Google Dataflow and Pubsub - can not achieve exact

2019-06-03 06:04发布

问题:

I'm trying to achieve exactly-once delivery using Google Dataflow and PubSub using Apache Beam SDK 2.6.0.

Use case is quite simple:

'Generator' dataflow job sends 1M messages to PubSub topic.

GenerateSequence
          .from(0)
          .to(1000000)
          .withRate(100000, Duration.standardSeconds(1L));

'Archive' dataflow job reads messages from PubSub subscription and saves to Google Cloud Storage.

pipeline
        .apply("Read events",
            PubsubIO.readMessagesWithAttributes()
                // this is to achieve exactly-once delivery
                .withIdAttribute(ATTRIBUTE_ID)
                .fromSubscription('subscription')
                .withTimestampAttribute(TIMESTAMP_ATTRIBUTE))
        .apply("Window events",
            Window.<Dto>into(FixedWindows.of(Duration.millis(options.getWindowDuration())))
                .triggering(Repeatedly.forever(AfterWatermark.pastEndOfWindow()))
                .withAllowedLateness(Duration.standardMinutes(15))
                .discardingFiredPanes())
        .apply("Events count metric", ParDo.of(new CountMessagesMetric()))
        .apply("Write files to archive",
            FileIO.<String, Dto>writeDynamic()
                .by(Dto::getDataSource).withDestinationCoder(StringUtf8Coder.of())
                .via(Contextful.of((msg, ctx) -> msg.getData(), Requirements.empty()), TextIO.sink())
                .to(archiveDir)
                .withTempDirectory(archiveDir)
                .withNumShards(options.getNumShards())
                .withNaming(dataSource ->
                    new SyslogWindowedDataSourceFilenaming(dataSource, archiveDir, filenamePrefix, filenameSuffix)
                ));

I added 'withIdAttribute' to both Pubsub.IO.Write ('Generator' job) and PubsubIO.Read ('Archive' job) and expect that it will guarantee exactly-once semantics.

I would like to test the 'negative' scenario:

  1. 'Generator' dataflow job sends 1M messages to PubSub topic.
  2. 'Archive' dataflow job starts to work, but I stop it in the middle of processing clicking 'Stop job' -> 'Drain'. Some portion of messages has been processed and saved to Cloud Storage, let's say 400K messages.
  3. I start 'Archive' job again and do expect that it will take unprocessed messages (600K) and eventually I will see exactly 1M messages saved to Storage.
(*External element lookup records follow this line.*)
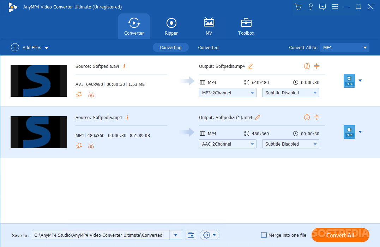This screenshot has height=247, width=380.
Task: Click the shopping cart purchase icon
Action: coord(298,7)
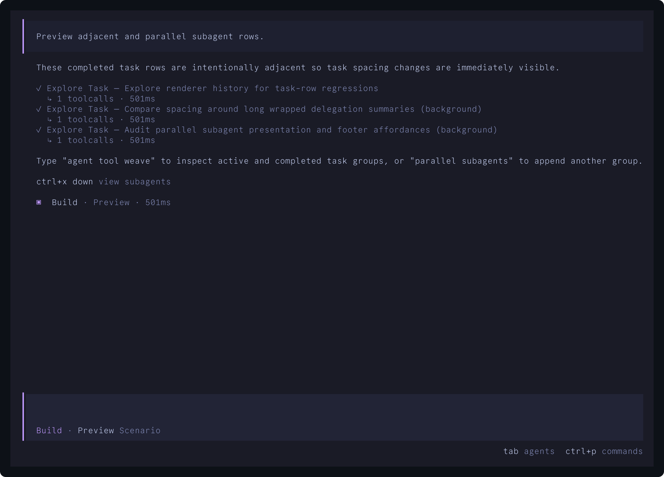The width and height of the screenshot is (664, 477).
Task: Open the Audit parallel subagent presentation task
Action: pos(267,130)
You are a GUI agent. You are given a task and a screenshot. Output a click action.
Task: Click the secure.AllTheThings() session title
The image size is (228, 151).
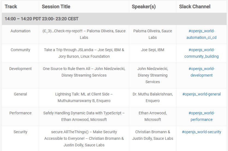84,138
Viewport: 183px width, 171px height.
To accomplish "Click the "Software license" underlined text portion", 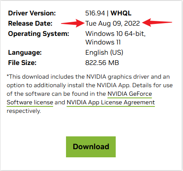I will (x=30, y=103).
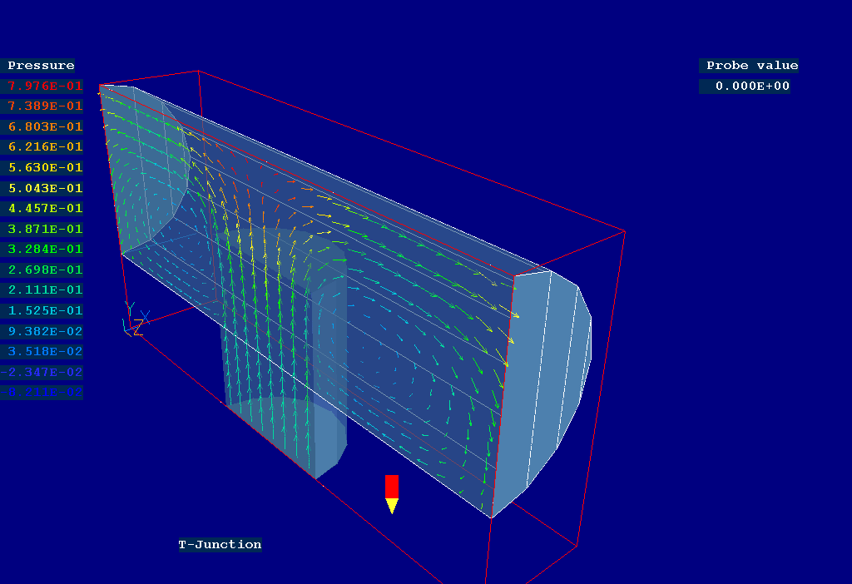Viewport: 852px width, 584px height.
Task: Select the green 3.284E-01 legend entry
Action: pyautogui.click(x=45, y=249)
What I got in fact - all messages are delivered (at-least-once is achieved), but on top of that there are a lot of duplicates - something in the neighborhood of 30-50K per 1M messages.

Is there any solution to achieve exactly-once delivery?

回答1:

Dataflow does not enable you to persist state across runs. If you use Java you can update a running pipeline in a way that does not cause it to lose the existing state, allowing you to deduplicate across pipeline releases.

If this doesn't work for you, you may want to archive messages in a way where they are keyed by ATTRIBUTE_ID, e.g,. Spanner or GCS using this as the file name.



回答2:

So, I've never done it myself, but reasoning about your problem this is how I would approach it...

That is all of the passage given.